• **What to produce**
In the BPC-157 passage below, copy out the stretch from "When supplied as" up to and including "multi-dose research applications.", replacing "reconstitution" with "rehydration" everywhere it appears.

• **Selected passage**
-- Opening Marker --

When supplied as lyophilised powder, BPC-157 exists in a dehydrated crystalline state. The reconstitution process must achieve two objectives:
- Complete solubilisation without mechanical stress that could disrupt peptide bonds
- Maintenance of pH neutrality to prevent hydrolysis of the C-terminal valine residue
The choice of reconstitution vehicle directly impacts these factors. Bacteriostatic water—sterile water containing 0.9% benzyl alcohol as a preservative—provides the optimal balance of peptide stability and microbial protection for multi-dose research applications.
Why Bacteriostatic Water Is the Standard in Published Research
Analysis of 47 published BPC-157 studies reveals that 89% use bacteriostatic water or sterile saline for reconstitution. Bacteriostatic water offers several advantages over alternatives:
- pH range of 5.0-7.0 prevents acid- or base-catalysed hydrolysis
- Benzyl alcohol at 0.9% concentration inhibits bacterial growth without denaturing peptides
- Multi-dose vials remain stable for 28 days under refrigeration (2-8°C)

-- Closing Marker --

• **Supplied entries**

-- Opening Marker --

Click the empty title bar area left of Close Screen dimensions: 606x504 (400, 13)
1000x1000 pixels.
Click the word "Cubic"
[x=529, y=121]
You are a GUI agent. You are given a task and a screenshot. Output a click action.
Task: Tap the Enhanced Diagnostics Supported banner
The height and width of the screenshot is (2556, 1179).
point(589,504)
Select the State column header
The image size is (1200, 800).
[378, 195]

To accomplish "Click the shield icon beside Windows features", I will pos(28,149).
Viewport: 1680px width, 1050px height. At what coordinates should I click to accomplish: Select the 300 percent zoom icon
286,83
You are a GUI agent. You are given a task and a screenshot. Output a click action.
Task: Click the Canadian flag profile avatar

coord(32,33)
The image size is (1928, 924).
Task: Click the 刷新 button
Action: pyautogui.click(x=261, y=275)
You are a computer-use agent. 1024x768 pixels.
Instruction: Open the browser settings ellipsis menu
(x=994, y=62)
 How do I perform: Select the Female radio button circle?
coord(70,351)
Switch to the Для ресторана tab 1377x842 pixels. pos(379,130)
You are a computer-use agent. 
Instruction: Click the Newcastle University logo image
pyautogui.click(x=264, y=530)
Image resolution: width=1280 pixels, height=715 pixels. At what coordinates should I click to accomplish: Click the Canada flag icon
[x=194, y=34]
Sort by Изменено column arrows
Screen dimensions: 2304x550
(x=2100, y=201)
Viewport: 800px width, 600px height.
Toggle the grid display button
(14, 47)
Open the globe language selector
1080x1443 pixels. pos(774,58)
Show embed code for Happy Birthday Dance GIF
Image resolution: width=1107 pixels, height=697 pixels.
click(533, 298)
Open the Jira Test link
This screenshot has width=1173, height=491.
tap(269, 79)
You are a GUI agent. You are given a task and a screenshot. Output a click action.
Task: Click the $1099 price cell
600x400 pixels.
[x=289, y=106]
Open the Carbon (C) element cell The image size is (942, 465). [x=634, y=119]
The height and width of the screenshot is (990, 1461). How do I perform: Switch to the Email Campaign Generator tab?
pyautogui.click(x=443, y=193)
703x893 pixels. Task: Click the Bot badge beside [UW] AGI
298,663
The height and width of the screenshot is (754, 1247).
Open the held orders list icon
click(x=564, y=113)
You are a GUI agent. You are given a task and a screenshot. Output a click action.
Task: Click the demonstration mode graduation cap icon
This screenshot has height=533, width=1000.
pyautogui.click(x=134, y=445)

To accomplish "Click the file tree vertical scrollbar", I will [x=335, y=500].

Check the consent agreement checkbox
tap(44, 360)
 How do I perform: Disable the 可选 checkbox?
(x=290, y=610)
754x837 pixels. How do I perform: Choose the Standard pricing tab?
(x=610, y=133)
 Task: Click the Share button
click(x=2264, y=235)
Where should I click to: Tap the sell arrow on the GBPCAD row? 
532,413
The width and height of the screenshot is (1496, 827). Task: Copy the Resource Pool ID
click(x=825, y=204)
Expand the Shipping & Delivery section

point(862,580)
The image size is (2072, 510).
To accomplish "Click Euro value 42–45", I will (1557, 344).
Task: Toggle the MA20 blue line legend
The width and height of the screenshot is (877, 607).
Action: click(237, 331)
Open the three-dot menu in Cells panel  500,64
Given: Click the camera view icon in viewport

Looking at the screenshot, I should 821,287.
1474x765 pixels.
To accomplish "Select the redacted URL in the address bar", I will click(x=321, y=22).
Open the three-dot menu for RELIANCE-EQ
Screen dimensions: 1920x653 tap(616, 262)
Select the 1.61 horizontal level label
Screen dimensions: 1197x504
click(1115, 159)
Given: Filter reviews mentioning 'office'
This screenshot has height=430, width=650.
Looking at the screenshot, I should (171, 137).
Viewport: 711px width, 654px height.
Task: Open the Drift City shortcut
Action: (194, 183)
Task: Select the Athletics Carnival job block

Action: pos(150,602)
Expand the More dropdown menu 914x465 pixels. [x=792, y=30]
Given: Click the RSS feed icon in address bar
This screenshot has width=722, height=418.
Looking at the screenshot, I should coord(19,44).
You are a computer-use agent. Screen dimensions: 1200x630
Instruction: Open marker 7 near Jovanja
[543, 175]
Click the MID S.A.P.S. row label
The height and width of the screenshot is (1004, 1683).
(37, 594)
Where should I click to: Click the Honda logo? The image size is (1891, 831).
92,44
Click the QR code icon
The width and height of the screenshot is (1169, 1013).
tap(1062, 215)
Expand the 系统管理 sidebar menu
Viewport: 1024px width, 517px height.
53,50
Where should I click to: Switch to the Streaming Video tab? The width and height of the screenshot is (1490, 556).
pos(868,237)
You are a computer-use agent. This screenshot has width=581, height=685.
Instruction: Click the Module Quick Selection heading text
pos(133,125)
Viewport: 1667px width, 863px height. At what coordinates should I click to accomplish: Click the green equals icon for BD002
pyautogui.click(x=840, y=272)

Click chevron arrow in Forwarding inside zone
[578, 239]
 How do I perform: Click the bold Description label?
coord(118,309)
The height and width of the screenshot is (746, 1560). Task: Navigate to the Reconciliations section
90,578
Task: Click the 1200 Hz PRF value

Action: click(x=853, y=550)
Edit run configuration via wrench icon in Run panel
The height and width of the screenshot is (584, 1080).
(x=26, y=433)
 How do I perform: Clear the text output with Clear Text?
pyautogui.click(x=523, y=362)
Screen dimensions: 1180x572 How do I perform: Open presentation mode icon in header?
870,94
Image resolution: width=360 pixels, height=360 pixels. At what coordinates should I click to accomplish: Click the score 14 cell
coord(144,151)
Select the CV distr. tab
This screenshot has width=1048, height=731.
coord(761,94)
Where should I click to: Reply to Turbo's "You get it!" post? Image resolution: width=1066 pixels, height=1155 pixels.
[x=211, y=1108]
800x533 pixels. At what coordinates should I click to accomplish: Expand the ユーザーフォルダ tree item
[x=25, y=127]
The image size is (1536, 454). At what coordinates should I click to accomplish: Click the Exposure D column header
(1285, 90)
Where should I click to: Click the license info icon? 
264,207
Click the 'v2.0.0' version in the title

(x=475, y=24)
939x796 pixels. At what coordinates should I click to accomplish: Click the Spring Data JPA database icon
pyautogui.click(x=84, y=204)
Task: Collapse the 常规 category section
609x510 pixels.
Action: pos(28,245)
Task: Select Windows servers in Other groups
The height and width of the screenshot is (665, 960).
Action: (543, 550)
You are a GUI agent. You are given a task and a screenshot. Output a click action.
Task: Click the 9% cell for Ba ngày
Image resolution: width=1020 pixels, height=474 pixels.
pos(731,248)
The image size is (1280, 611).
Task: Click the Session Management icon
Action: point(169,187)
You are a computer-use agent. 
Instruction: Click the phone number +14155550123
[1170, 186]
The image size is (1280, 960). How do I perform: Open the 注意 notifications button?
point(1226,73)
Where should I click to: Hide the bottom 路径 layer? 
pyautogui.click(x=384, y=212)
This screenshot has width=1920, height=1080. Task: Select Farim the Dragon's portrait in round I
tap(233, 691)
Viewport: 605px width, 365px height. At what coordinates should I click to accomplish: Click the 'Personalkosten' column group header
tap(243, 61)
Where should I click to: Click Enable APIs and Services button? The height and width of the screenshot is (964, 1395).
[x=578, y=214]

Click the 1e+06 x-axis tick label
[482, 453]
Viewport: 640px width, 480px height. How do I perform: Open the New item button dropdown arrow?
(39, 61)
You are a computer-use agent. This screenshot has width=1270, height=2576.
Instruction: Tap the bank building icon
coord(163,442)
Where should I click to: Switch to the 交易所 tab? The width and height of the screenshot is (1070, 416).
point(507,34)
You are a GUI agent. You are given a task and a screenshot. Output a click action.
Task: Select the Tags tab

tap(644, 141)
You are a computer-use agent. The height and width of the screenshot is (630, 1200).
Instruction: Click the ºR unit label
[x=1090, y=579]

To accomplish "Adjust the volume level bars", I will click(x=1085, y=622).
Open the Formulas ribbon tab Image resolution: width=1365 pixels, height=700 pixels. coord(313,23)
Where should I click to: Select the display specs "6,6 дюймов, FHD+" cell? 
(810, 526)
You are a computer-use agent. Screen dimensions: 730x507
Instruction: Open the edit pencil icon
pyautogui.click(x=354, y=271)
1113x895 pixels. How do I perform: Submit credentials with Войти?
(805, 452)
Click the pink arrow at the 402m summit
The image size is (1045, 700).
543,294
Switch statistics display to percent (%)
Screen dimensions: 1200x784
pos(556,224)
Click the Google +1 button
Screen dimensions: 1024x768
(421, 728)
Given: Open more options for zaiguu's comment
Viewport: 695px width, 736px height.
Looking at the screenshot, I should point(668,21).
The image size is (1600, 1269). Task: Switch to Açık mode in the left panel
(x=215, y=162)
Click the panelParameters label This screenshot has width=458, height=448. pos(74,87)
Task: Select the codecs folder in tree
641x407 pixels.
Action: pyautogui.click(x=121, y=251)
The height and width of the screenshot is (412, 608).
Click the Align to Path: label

-- Closing Marker --

• **Output**
When supplied as lyophilised powder, BPC-157 exists in a dehydrated crystalline state. The rehydration process must achieve two objectives:
- Complete solubilisation without mechanical stress that could disrupt peptide bonds
- Maintenance of pH neutrality to prevent hydrolysis of the C-terminal valine residue
The choice of rehydration vehicle directly impacts these factors. Bacteriostatic water—sterile water containing 0.9% benzyl alcohol as a preservative—provides the optimal balance of peptide stability and microbial protection for multi-dose research applications.